Let me know your thoughts so I can send the PR.
text
=> current values - using full
formatter
2023-07-19T05:06:43.430838Z INFO pgcat: Welcome to PgCat! Meow. (Version 1.0.2-alpha3)
2023-07-19T05:06:43.447918Z INFO pgcat: Running on 0.0.0.0:6432
2023-07-19T05:06:43.447940Z INFO pgcat::config: Ban time: 60s
2023-07-19T05:06:43.447945Z INFO pgcat::config: Idle client in transaction timeout: 0ms
2023-07-19T05:06:43.447950Z INFO pgcat::config: Worker threads: 5
We could use a custom format to implement the current format if needed.
structured
=> using the json
formatter
{"timestamp":"2023-07-19T05:08:43.827969Z","level":"INFO","fields":{"message":"Welcome to PgCat! Meow. (Version 1.0.2-alpha3)","log.target":"pgcat","log.module_path":"pgcat","log.file":"src/main.rs","log.line":88},"target":"pgcat"}
{"timestamp":"2023-07-19T05:08:43.842202Z","level":"INFO","fields":{"message":"Running on 0.0.0.0:6432","log.target":"pgcat","log.module_path":"pgcat","log.file":"src/main.rs","log.line":149},"target":"pgcat"}
{"timestamp":"2023-07-19T05:08:43.842238Z","level":"INFO","fields":{"message":"Ban time: 60s","log.target":"pgcat::config","log.module_path":"pgcat::config","log.file":"src/config.rs","log.line":987},"target":"pgcat::config"}
{"timestamp":"2023-07-19T05:08:43.842252Z","level":"INFO","fields":{"message":"Idle client in transaction timeout: 0ms","log.target":"pgcat::config","log.module_path":"pgcat::config","log.file":"src/config.rs","log.line":988},"target":"pgcat::config"}
{"timestamp":"2023-07-19T05:08:43.842266Z","level":"INFO","fields":{"message":"Worker threads: 5","log.target":"pgcat::config","log.module_path":"pgcat::config","log.file":"src/config.rs","log.line":992},"target":"pgcat::config"}
debug
=> using the pretty
formatter
2023-07-19T05:09:59.427259Z INFO pgcat: Welcome to PgCat! Meow. (Version 1.0.2-alpha3)
at src/main.rs:88
2023-07-19T05:09:59.441273Z INFO pgcat: Running on 0.0.0.0:6432
at src/main.rs:149
2023-07-19T05:09:59.441295Z INFO pgcat::config: Ban time: 60s
at src/config.rs:987
2023-07-19T05:09:59.441302Z INFO pgcat::config: Idle client in transaction timeout: 0ms
at src/config.rs:988
2023-07-19T05:09:59.441308Z INFO pgcat::config: Worker threads: 5
at src/config.rs:992
our current log format (for comparison)
[2023-07-19T05:18:51.976008Z INFO pgcat] Welcome to PgCat! Meow. (Version 1.0.2-alpha3)

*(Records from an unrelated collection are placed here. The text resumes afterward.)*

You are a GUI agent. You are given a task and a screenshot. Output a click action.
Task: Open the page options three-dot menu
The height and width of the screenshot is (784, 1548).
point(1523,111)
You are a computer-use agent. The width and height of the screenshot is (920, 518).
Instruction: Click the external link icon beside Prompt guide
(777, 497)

[2023-07-19T05:18:51.990326Z INFO pgcat] Running on 0.0.0.0:6432
[2023-07-19T05:18:51.990348Z INFO pgcat::config] Ban time: 60s
[2023-07-19T05:18:51.990353Z INFO pgcat::config] Idle client in transaction timeout: 0ms
[2023-07-19T05:18:51.990357Z INFO pgcat::config] Worker threads: 5
initial PR is here: #517
This is pretty awesome, although I'm quite a bit annoyed because of it as well. Fun story, this change as it rolled out broke my production infra!
So. Associated here is the warning-level message in pgcat when it's discarding a session to the pool due to "SET" being called, along with a few other things that are "warning" level logs which happen... a lot.

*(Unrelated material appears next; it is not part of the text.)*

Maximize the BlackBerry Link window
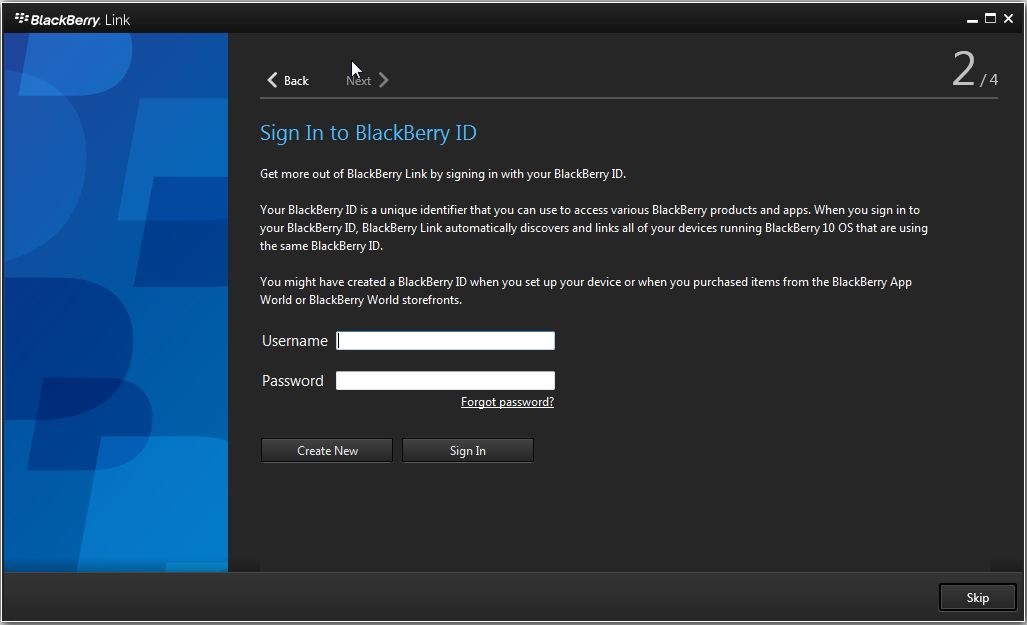1027x625 pixels. click(x=990, y=18)
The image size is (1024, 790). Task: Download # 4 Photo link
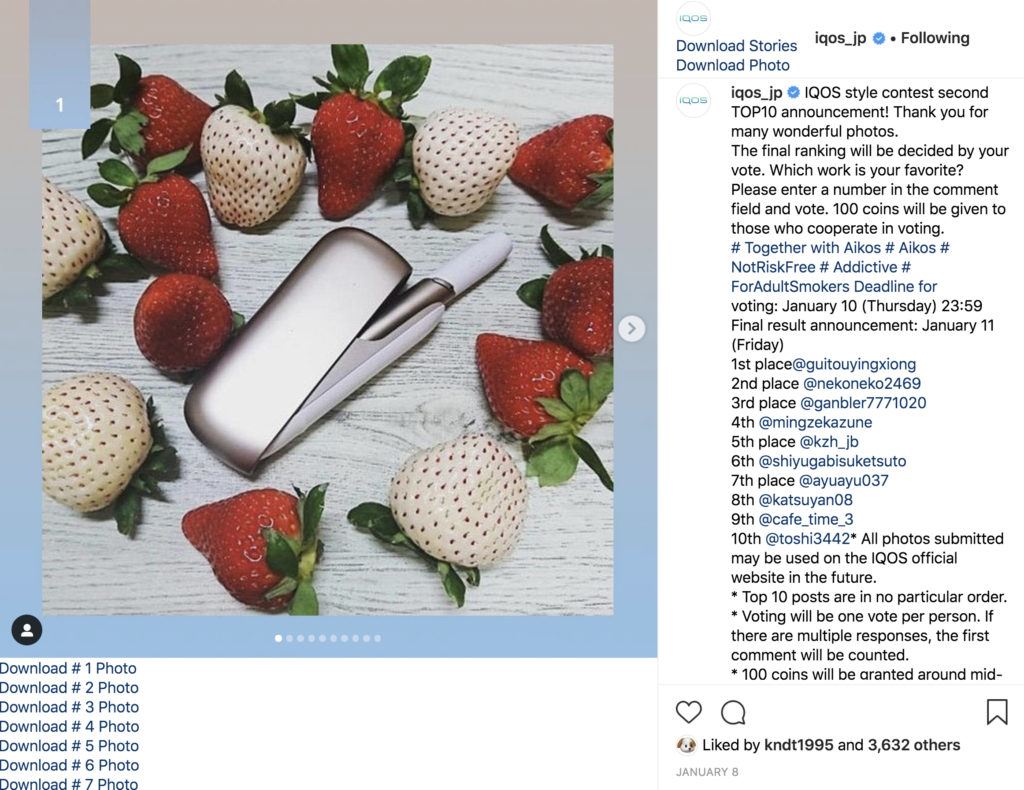tap(69, 726)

So. If it's fex. a PHP based backend, which always calls "SET" to make sure fex. the output for BYTEA format in postgres is canonical, and theres.. say, a few million calls to those functions every few minutes, we get a lot of log lines. Almost all identical, for a behaviour we don't really care much about. ( Discard is cheaper than a tcp+tls connection, I'm cool with that.)
But, here the log filtering from RUST_LOG variable changed, so the discard filters to ignore such lines are now logged. And well, that ate my log quota.
And that's the story of why logging is bad you should all go back to spooling logs to an unbuffered line printer instead.
( ps. how the bleep do I filter out specific spammy warning-level messages now? )
Tell me about it ..I go through my Sentry quota in two days and just sit there wondering if I should give them more money or just run my own error reporting tool.